At about age 25 we undergo a process called myelization, during which we grow a protective layer around our neural dendrites. After that, they say, learning is achieved by pruning existing neural connections, not growing new ones. So, I figure that having a stroke, a process that achieves rapid pruning of a bunch of neural connections, could be considered as a massive learning attack, or MLA.
MLA's are tricky rascals. This last one did something to me, but I can't put my finger on exactly what has changed. I think there might be some small gross motor impairment of some sort, but I've always been clumsy. I may be lazier, but I've always been lazy.
It has given me the opportunity to spend a bit of time with some interesting new physicians, a Neurologist and a Vascular Surgeon. Physicians and dairy farmers are generally nuts, I think. Who wants to work that hard, that long, and that carefully? These two guys, the Neurologist and the Vascular Surgeon, seemed to be very bright, very competent physicians, which is generally the kind of people you want whether dealing with MLA or hemorrhoids.

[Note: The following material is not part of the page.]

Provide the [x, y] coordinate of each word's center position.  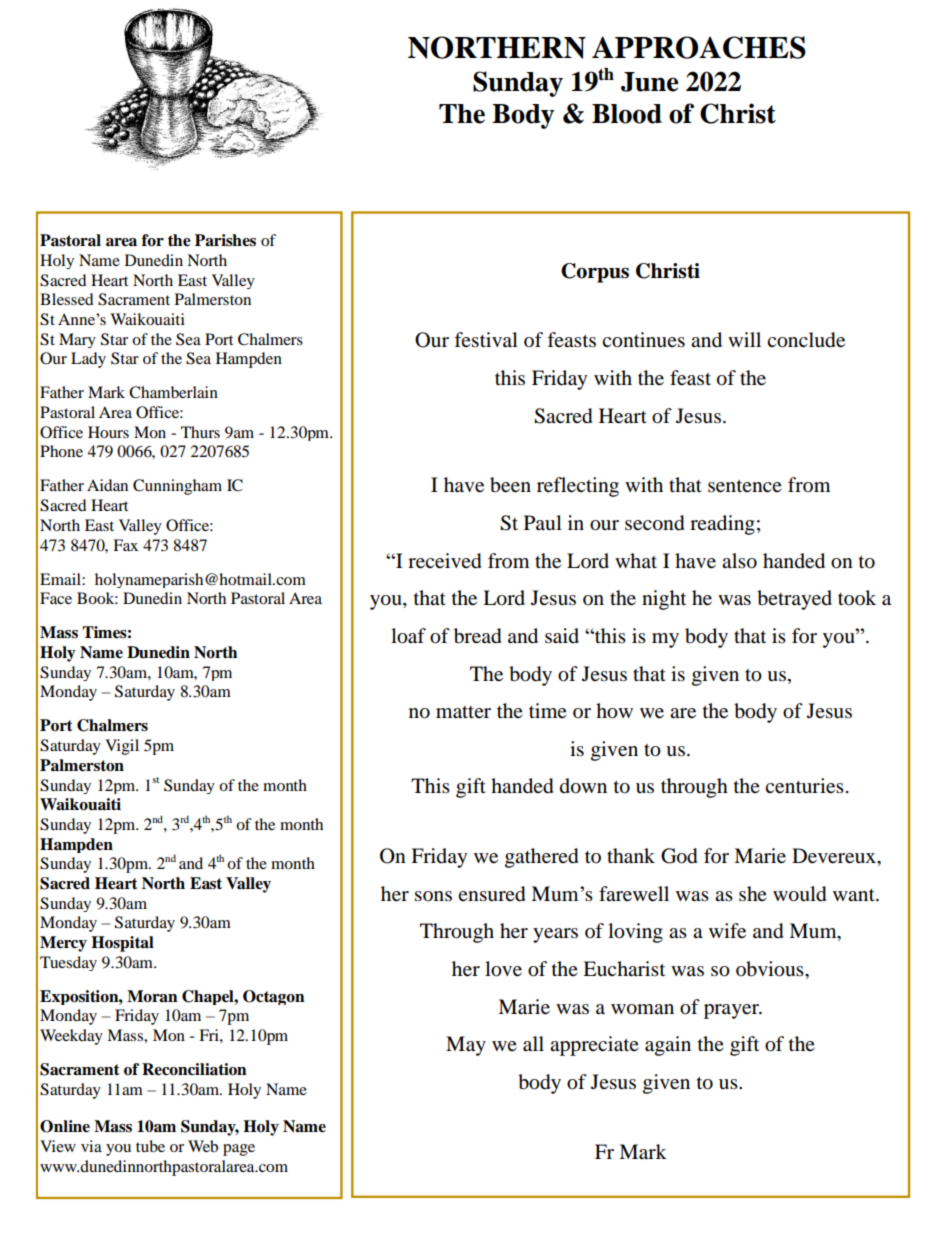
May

As has been my experience throughout this excursion into the world of MLA patient, the new physicians do not have patient information systems capable of communicating with other systems. Mainframe mindset. Why do all those physicians and staff members put up with non-communicating systems? I might be experiencing a mild stroke, but I am not so vegetative I would put up with their systems.
I have started reading My Stroke of Insight by Jill Bolte Taylor, Ph.D., a neurophysiologist who had a massive stroke. I've seen her presentation on the Ted Talks, and was impressed at the time.